**Prompt**
Once the line with "Instruction: Click the Twitter bird home logo" is found in the data, output it and each following line exactly, up to and including the line with "Task: Uncheck the Background color checkbox", and nothing before or after.

Saved data entries:
= = = = =

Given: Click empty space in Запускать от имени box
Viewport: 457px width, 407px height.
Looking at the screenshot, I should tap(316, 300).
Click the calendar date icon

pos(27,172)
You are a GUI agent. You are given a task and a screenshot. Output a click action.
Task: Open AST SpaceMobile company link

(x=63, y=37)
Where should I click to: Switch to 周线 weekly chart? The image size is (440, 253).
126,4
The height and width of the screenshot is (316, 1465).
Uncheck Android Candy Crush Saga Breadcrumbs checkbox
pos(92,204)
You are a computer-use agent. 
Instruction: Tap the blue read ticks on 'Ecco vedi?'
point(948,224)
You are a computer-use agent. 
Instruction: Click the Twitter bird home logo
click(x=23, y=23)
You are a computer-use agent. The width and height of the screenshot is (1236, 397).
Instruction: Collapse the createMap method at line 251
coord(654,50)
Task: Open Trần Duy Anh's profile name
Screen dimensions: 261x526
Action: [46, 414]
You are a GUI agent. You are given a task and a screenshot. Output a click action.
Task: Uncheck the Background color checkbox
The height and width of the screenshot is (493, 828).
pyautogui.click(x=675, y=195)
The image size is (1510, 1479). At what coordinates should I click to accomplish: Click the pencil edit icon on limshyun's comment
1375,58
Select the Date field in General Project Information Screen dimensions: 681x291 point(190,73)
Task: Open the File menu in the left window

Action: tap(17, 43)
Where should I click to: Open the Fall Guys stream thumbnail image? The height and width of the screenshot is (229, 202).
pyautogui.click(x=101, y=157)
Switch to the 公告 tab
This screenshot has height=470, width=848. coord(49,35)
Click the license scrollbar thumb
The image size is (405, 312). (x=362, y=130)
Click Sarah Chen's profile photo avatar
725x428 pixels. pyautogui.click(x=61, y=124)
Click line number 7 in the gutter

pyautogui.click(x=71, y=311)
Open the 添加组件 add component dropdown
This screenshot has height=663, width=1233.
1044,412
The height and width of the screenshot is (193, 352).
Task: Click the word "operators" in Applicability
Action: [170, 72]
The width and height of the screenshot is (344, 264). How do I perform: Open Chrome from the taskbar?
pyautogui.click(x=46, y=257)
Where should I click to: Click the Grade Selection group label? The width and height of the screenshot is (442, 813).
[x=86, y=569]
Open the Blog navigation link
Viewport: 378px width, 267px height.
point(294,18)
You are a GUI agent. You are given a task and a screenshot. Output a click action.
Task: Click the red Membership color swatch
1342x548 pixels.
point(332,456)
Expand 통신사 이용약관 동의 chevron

= = = = =

**Solved problem**
Instruction: Click the Twitter bird home logo
click(x=23, y=23)
You are a computer-use agent. The width and height of the screenshot is (1236, 397).
Instruction: Collapse the createMap method at line 251
coord(654,50)
Task: Open Trần Duy Anh's profile name
Screen dimensions: 261x526
Action: [46, 414]
You are a GUI agent. You are given a task and a screenshot. Output a click action.
Task: Uncheck the Background color checkbox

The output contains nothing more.